Don’t do as I do, do as I say do

We tell our trusting learners they can be scientists at the same time that we teach a canon of arbitrary findings from a handful of “heroic” individual white men. The telling implies that these mythical science pioneers dreamed up Truth out of their supreme white minds. We erase contributions of women and people of color as we focus on science ordained by the institutions on the hill and imagine canonized men as lone wolves.

In truth, mythical heroes like Newton, Darwin, Fahrenheit, and Edison worked in community. They tried and failed and followed the scientific method we talk so frequently about, but ignore when we present ideas as “fact.” Science is all about accumulated evidence by separate groups’ findings. But science learners mostly don’t know it until they’re in graduate school. We teach “the Scientific Method” in week 1 of every Science class, but then we present scientists’ findings without their hypotheses, their data, what they disproved and what they tried as first steps. We ignore the people who influenced and debated with them, not to mention the people who supported them at home and in their labs. Darwin’s wife was a clever, vibrant part of his process if I read the history correctly.

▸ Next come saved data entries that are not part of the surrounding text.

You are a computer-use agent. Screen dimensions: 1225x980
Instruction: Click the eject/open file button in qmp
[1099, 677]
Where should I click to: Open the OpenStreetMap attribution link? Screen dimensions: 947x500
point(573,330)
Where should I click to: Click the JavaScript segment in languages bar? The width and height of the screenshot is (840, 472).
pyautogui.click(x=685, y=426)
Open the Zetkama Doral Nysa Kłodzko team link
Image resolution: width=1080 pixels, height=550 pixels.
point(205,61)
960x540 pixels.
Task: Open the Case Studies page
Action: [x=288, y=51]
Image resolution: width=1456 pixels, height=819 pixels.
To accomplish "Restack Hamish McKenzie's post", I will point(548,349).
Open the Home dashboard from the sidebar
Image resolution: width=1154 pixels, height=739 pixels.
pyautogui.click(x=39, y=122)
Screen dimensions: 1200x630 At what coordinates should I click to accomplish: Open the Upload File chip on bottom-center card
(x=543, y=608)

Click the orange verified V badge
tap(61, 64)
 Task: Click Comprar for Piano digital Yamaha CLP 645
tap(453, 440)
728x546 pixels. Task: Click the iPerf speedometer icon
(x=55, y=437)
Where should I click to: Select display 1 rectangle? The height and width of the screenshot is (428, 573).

Why are we telling learners the scientific method is important and then leaving it out of the narrative of science? Why are “facts” presented and memorized and why is a finite canon of understandings making up redundant curricula the world over?

The fact is that each individual scientist had influences, encouragement, dead-ends, and dissenters. They bounced ideas off of each other, their wives, the marginalized individuals who worked in their labs and mopped their floors and managed their stables. They came up with ideas over tea and they learned from watching people who never received any recognition.

Many educators are willing to admit now that Literature instruction has been based on an outdated white supremacist canon. Where is that conversation happening in science education?

My sincerest efforts in Practicing Science Together are to present the scientific findings of underrepresented individuals. Not only that, but when the mythical legends are presented, I intend to bring them into their communities and their timeframes so that we can understand their mortality.

Here’s the story that goes with this post: I had a “Scientist of the Day” every day for my 5th grade Life Science class to reflect on in their journals. It was my “warm-up,” as it were. It was a way to productively use the time it took for students to filter in, sit down, find their supplies, and transition their minds to Science. One day, a cynical and candid angel from Heaven raised his hand and asked me, “When are we going to learn about this Russian guy who invented the Periodic Table?”

“In your Chemistry class, I guess.” I said.

“We are wasting a lot of time with these [nobodies] and never learning about real scientists.”

This is where I squared my shoulders, inhaled deeply, and reminded myself that this angel baby was a product of his culture and nothing more or less. This, I reminded myself, is the point, so it’s an excellent opportunity to make the implicit explicit.

“How many scientists do you think there have been in the history of the world, Frank?” [names have been changed] “10? 100? 1,000? 1,000,000? Millions? How many zeroes?”

“Not millions.”

“Okay, great, you would estimate that there haven’t been millions and I would challenge that estimate. How many human beings are on the planet at this moment?”

An adorable photographic memory history buff angel in the back shot his hand up with an answer.

“Fantastic, Lynn, how many?” …”And what percentage of human beings on the planet does scientific work?”

Long story short, I crushed that kid. Just kidding. Also, no, yeah, I crushed him.

[Disclaimer: I didn’t actually “crush” anybody. I won a debate with a 10-year-old. And no human being has ever had more confidence than that particular 10-year-old. He was fine. He may or may not have realized that he wasn’t missing out on critical scientist biographies by learning about people he didn’t already know about. His colleagues in the class may or may not have similarly learned. The crushing thing was a joke. Because I’m a 45-year-old scientist and he was 10 and, still, it felt important to…you know…win.]